* BEGIN TASK INPUT *
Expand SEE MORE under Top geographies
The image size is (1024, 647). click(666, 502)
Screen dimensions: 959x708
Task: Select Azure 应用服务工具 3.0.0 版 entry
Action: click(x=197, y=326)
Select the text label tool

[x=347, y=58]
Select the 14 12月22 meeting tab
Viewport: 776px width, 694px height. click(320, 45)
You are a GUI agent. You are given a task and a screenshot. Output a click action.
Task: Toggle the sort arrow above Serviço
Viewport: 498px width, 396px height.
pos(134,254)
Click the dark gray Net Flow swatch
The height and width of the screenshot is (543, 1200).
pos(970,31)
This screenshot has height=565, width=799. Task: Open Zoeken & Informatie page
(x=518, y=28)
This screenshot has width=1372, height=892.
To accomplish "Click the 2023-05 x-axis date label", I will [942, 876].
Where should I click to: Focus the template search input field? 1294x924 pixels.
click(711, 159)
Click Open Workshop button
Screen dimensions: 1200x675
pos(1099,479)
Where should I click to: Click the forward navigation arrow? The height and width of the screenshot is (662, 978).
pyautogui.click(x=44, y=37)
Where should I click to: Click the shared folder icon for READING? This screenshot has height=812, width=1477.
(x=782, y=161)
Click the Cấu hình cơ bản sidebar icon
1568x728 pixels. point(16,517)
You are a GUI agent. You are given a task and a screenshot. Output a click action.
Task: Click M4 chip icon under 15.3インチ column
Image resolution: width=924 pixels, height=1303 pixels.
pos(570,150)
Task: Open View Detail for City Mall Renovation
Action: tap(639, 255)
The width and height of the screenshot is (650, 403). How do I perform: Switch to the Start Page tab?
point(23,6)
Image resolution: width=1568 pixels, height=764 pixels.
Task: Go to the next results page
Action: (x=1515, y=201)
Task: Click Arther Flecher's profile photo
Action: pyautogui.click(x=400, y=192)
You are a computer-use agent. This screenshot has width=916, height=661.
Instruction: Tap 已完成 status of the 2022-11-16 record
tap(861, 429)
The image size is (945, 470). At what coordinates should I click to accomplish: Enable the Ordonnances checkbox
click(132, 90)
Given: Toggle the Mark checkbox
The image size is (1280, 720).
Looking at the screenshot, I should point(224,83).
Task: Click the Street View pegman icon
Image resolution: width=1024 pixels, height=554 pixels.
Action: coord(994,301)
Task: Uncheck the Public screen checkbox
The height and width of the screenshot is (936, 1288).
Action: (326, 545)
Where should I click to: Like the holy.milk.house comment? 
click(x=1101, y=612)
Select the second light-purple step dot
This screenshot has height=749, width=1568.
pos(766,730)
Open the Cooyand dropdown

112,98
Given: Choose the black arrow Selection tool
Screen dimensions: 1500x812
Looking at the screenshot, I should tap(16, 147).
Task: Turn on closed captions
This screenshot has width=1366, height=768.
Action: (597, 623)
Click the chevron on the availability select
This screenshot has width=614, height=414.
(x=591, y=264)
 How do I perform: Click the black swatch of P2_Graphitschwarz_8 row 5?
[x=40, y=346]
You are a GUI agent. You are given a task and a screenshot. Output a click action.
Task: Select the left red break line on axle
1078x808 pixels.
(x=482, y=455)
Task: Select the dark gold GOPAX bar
* END TASK INPUT *
STATED PROBLEM:
Copy out all of the records above, word for word and line by line.

SOLVED PROBLEM:
Expand SEE MORE under Top geographies
The image size is (1024, 647). click(666, 502)
Screen dimensions: 959x708
Task: Select Azure 应用服务工具 3.0.0 版 entry
Action: click(x=197, y=326)
Select the text label tool

[x=347, y=58]
Select the 14 12月22 meeting tab
Viewport: 776px width, 694px height. click(320, 45)
You are a GUI agent. You are given a task and a screenshot. Output a click action.
Task: Toggle the sort arrow above Serviço
Viewport: 498px width, 396px height.
pos(134,254)
Click the dark gray Net Flow swatch
The height and width of the screenshot is (543, 1200).
pos(970,31)
This screenshot has height=565, width=799. Task: Open Zoeken & Informatie page
(x=518, y=28)
This screenshot has width=1372, height=892.
To accomplish "Click the 2023-05 x-axis date label", I will [942, 876].
Where should I click to: Focus the template search input field? 1294x924 pixels.
click(711, 159)
Click Open Workshop button
Screen dimensions: 1200x675
pos(1099,479)
Where should I click to: Click the forward navigation arrow? The height and width of the screenshot is (662, 978).
pyautogui.click(x=44, y=37)
Where should I click to: Click the shared folder icon for READING? This screenshot has height=812, width=1477.
(x=782, y=161)
Click the Cấu hình cơ bản sidebar icon
1568x728 pixels. point(16,517)
You are a GUI agent. You are given a task and a screenshot. Output a click action.
Task: Click M4 chip icon under 15.3インチ column
Image resolution: width=924 pixels, height=1303 pixels.
pos(570,150)
Task: Open View Detail for City Mall Renovation
Action: tap(639, 255)
The width and height of the screenshot is (650, 403). How do I perform: Switch to the Start Page tab?
point(23,6)
Image resolution: width=1568 pixels, height=764 pixels.
Task: Go to the next results page
Action: (x=1515, y=201)
Task: Click Arther Flecher's profile photo
Action: pyautogui.click(x=400, y=192)
You are a computer-use agent. This screenshot has width=916, height=661.
Instruction: Tap 已完成 status of the 2022-11-16 record
tap(861, 429)
The image size is (945, 470). At what coordinates should I click to accomplish: Enable the Ordonnances checkbox
click(132, 90)
Given: Toggle the Mark checkbox
The image size is (1280, 720).
Looking at the screenshot, I should point(224,83).
Task: Click the Street View pegman icon
Image resolution: width=1024 pixels, height=554 pixels.
Action: coord(994,301)
Task: Uncheck the Public screen checkbox
The height and width of the screenshot is (936, 1288).
Action: (326, 545)
Where should I click to: Like the holy.milk.house comment? 
click(x=1101, y=612)
Select the second light-purple step dot
This screenshot has height=749, width=1568.
pos(766,730)
Open the Cooyand dropdown

112,98
Given: Choose the black arrow Selection tool
Screen dimensions: 1500x812
Looking at the screenshot, I should tap(16, 147).
Task: Turn on closed captions
This screenshot has width=1366, height=768.
Action: (597, 623)
Click the chevron on the availability select
This screenshot has width=614, height=414.
(x=591, y=264)
 How do I perform: Click the black swatch of P2_Graphitschwarz_8 row 5?
[x=40, y=346]
You are a GUI agent. You are given a task and a screenshot. Output a click action.
Task: Select the left red break line on axle
1078x808 pixels.
(x=482, y=455)
Task: Select the dark gold GOPAX bar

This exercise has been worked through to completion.